Just wanted to get some advice on a content aggregation project I'm working on.
I'll be sucking content from multiple XML feeds (Atom and custom XML feeds). I'm going to use either FeedAPI or SimpleFeed. I haven't decided that yet, but I'm sure either will work just fine for the basic requirements. I'm using Drupal 6.x.
The content I'm sucking in should adhere to a fixed taxonomy I already have defined. It's a hierarchical taxonomy with (theoretically) unlimited depth. Due to some other requirements I have to store the taxonomy details in a separate, custom database. Whether that database is in the same physical db as Drupal tables doesn't matter. If it needs to be, then I'll put it there. Tagging the content with the proper taxonomy is most likely going to be largely a manual process, unfortunately. There will be less than a thousand records a day in those feeds. Not all of them will be tagged with the taxonomy.
I will not be using Drupal for the user interface, just for publishing (or admin) functionality. The user interface will be custom PHP code using custom SQL queries against multiple data sources, incl. the Drupal db.
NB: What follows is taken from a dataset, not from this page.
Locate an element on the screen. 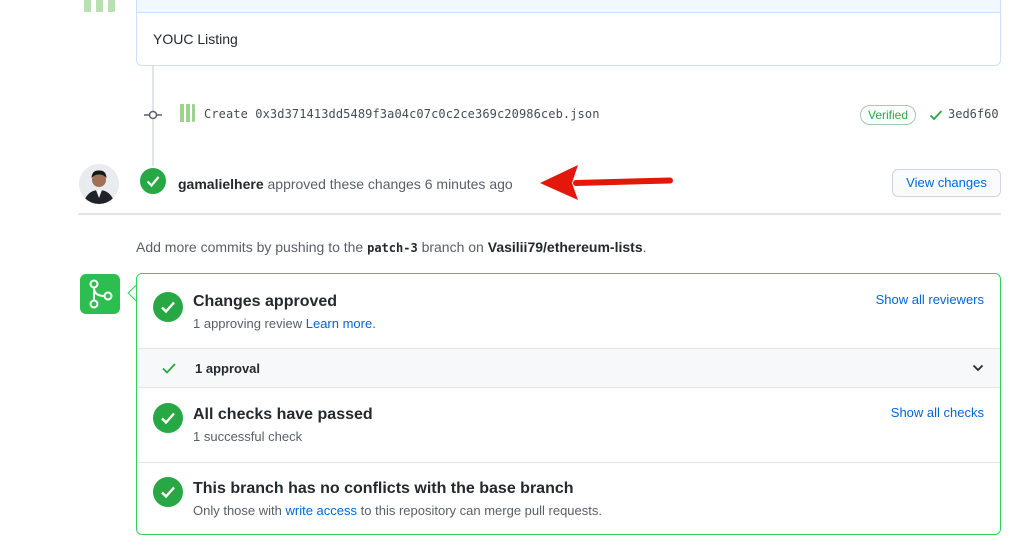 Image resolution: width=1024 pixels, height=546 pixels. approved-status-icon is located at coordinates (168, 307).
Yes, I'm aware of the downsides.
What are my best options on using this external database with Drupal as I ingest content from my content publishing sources?
One potential solution I have is to ingest the content in multiple steps:
Use a non-Drupal to pre- or post-process the data feeds for the taxonomy information. Store a unique identifer (URL, whatever) for the content, and its taxonomy in a custom db, using the unique identifier as a foreign key between the custom db and Drupal db records. Then Use Drupal to ingest the actual content of the feeds into Drupal's db. Link the two databases at the user interface with the unique identifier.
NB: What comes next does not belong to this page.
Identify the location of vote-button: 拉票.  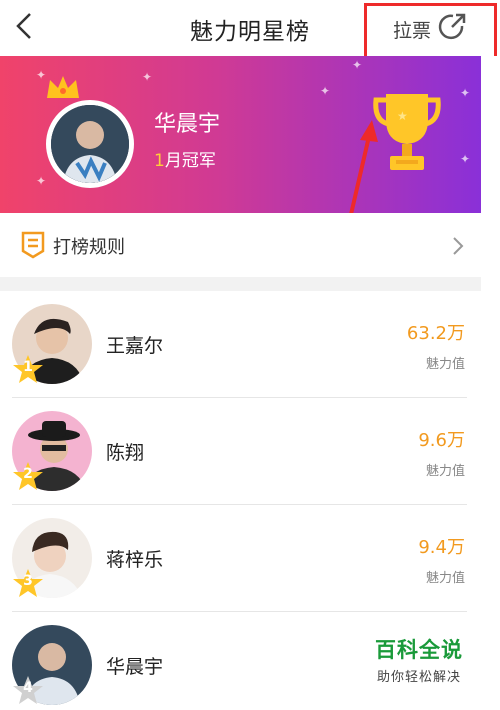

Could I do something like this entirely within Drupal, or do I have to create an out-of-Drupal process for tacking the taxonomy on my content? I think either way will be ok, but I'd, of course, prefer to work entirely within Drupal, if I can.
Is there a way to bend Drupal to use this "taxonomy db" rather than its own taxonomy db tables? If so, how would I go about making that happen. I have relatively little experience with Drupal in this respect.
Has anyone done something similar before?
Thanks for everyone for any suggestions.